* **TASK LIST**:
- 1) In the VoiRS release announcement, what real-time factor was demonstrated on the RTX 4080 GPU?
- 2) How many lines of the entries contain the string "action"? Reply with the number alone.

* **EXCERPT PROVIDED**:
---*---

VoiRS 0.1.0 Release Candidate 1 — Pure Rust Neural TTS, Voice Recognition & Sound Framework

The speech synthesis and voice AI foundation of the COOLJAPAN ecosystem just reached its first Release Candidate.

Today we released VoiRS 0.1.0 Release Candidate 1 — a complete, production-grade pure Rust framework for neural Text-to-Speech (TTS), Voice Recognition, and high-performance Sound processing.

No Python. No C++. No FFmpeg. No external model runtimes.
No unsafe code in hot paths. No dependency hell.
Just clean, memory-safe, real-time neural speech that compiles to a single static binary (or WASM) and runs everywhere — from laptops to browsers to edge devices to cloud GPUs.

Why VoiRS 0.1.0 RC1 is a game changer

For years, state-of-the-art speech synthesis and voice AI meant depending on heavy Python stacks (Coqui TTS, Tortoise, Piper) or proprietary cloud services.

These tools are powerful but suffer from:

Python interpreter overhead and slow inference
Memory unsafety and complex C++/CUDA dependencies
Vendor lock-in and latency issues
Difficulty in offline, WASM, or embedded deployment
Lack of full training pipelines in a single safe language

VoiRS 0.1.0 RC1 ends all of that.

It delivers real-time performance while being 100% memory-safe and fully portable.
Notable results:

Real-time factor (RTF): ≤ 0.3× on consumer CPUs
GPU (RTX 4080): ≤ 0.05× RTF (0.04× demonstrated)
Streaming synthesis with low-latency chunked audio

Technical Deep Dive: How We Built a Production-Grade Neural Speech Stack in Pure Rust

The architecture unifies high-performance crates from the COOLJAPAN ecosystem into a clean, end-to-end pipeline:

Core Pipeline
Text → G2P (pluggable: Phonetisaurus, OpenJTalk, Neural) → Acoustic Model (VITS / FastSpeech2) → Vocoder (HiFi-GAN + DiffWave) → Audio (WAV/OGG).

---*---

* **EXERCISE DATA**:

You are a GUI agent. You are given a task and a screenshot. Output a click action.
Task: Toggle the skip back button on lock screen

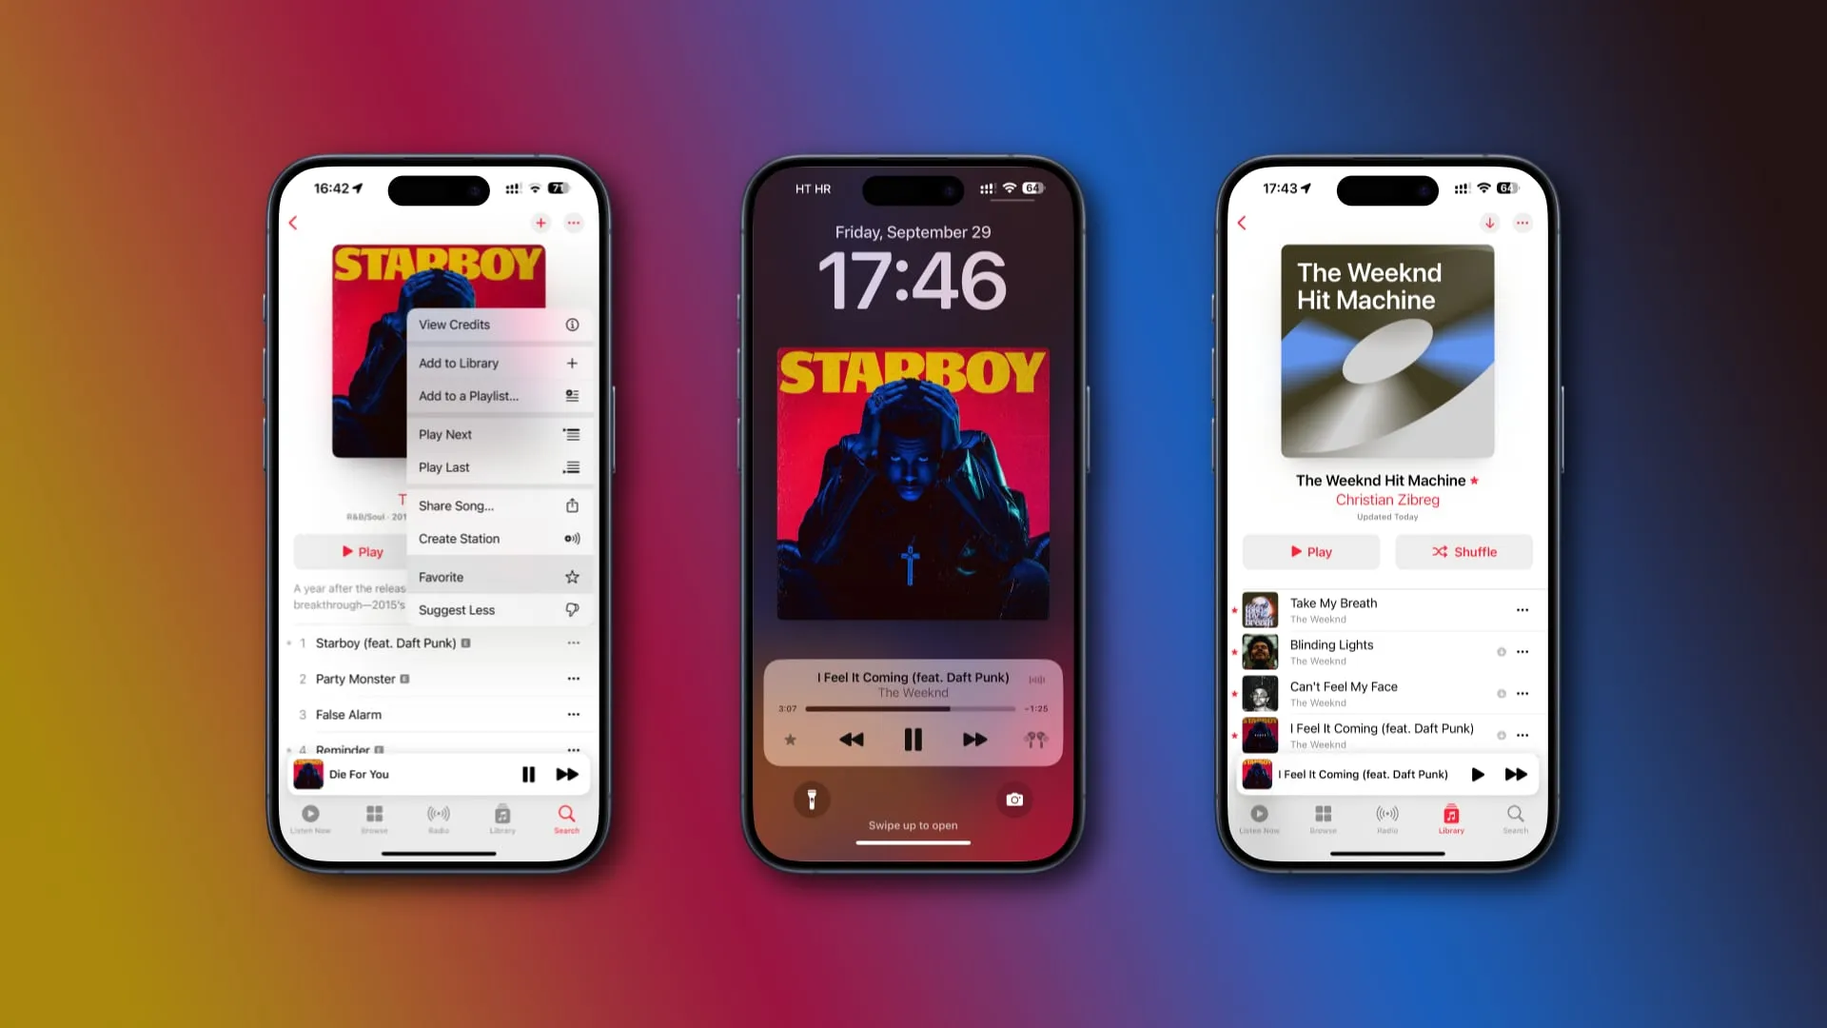[852, 740]
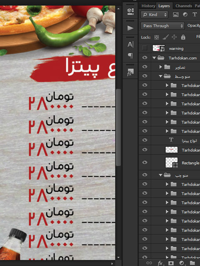Filter layers by adjustment layer kind
Image resolution: width=200 pixels, height=266 pixels.
185,15
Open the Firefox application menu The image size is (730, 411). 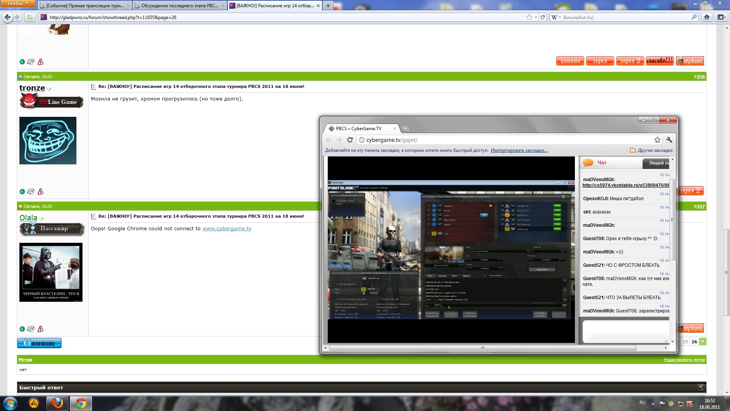tap(17, 3)
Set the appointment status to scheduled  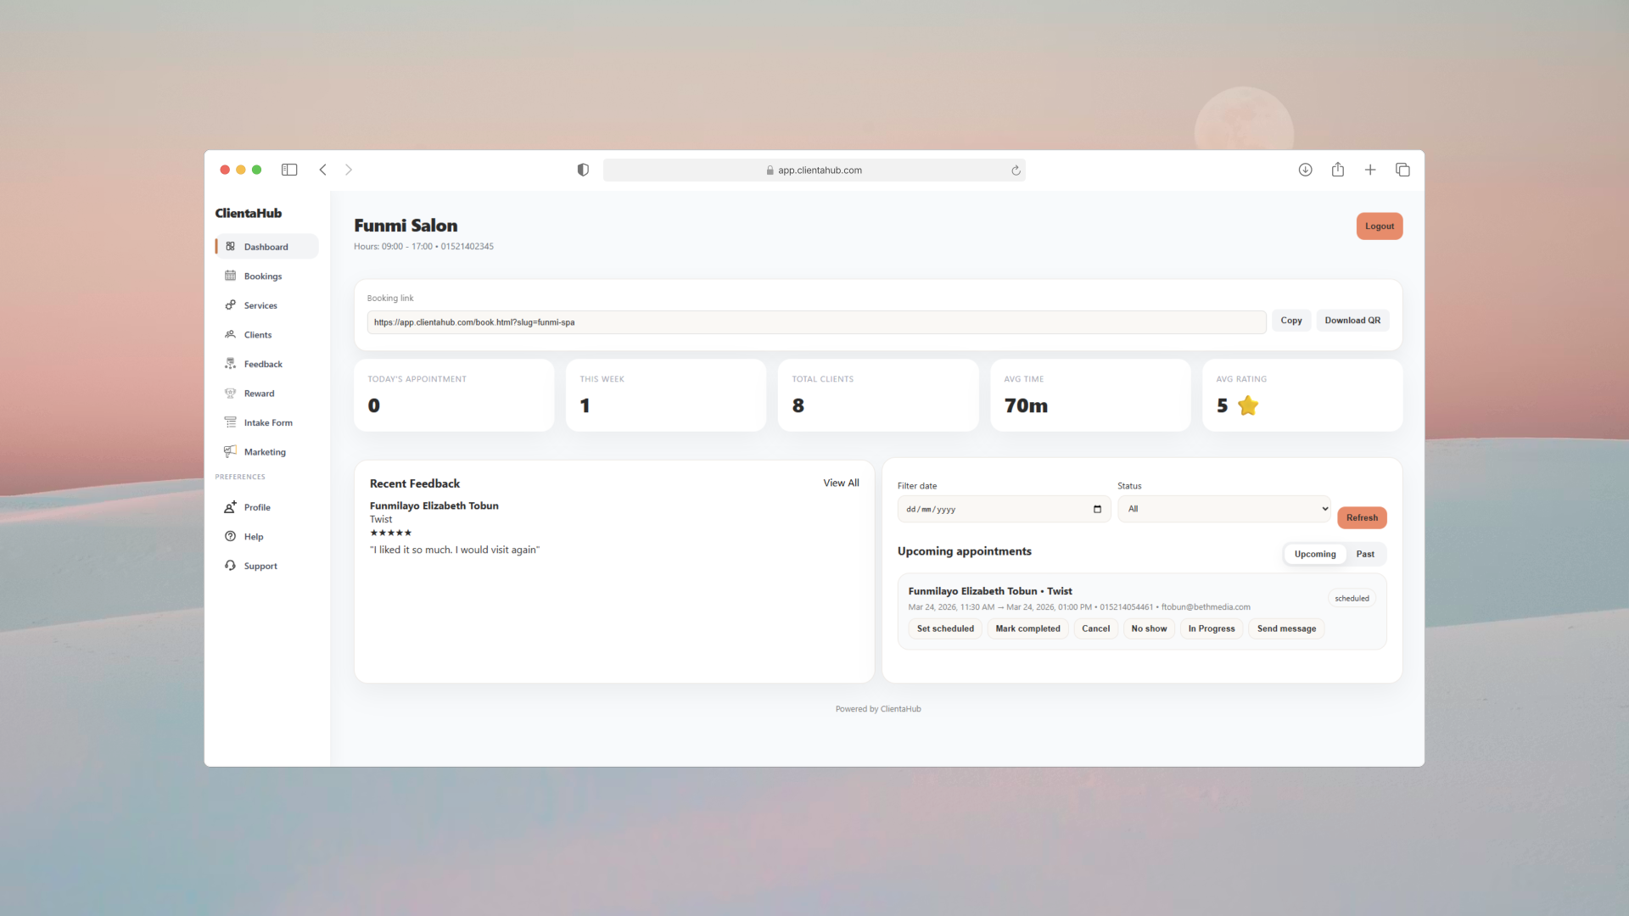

---*---

* **SOLUTIONS BELOW**:
- 1) 0.04× RTF.

- 2) 1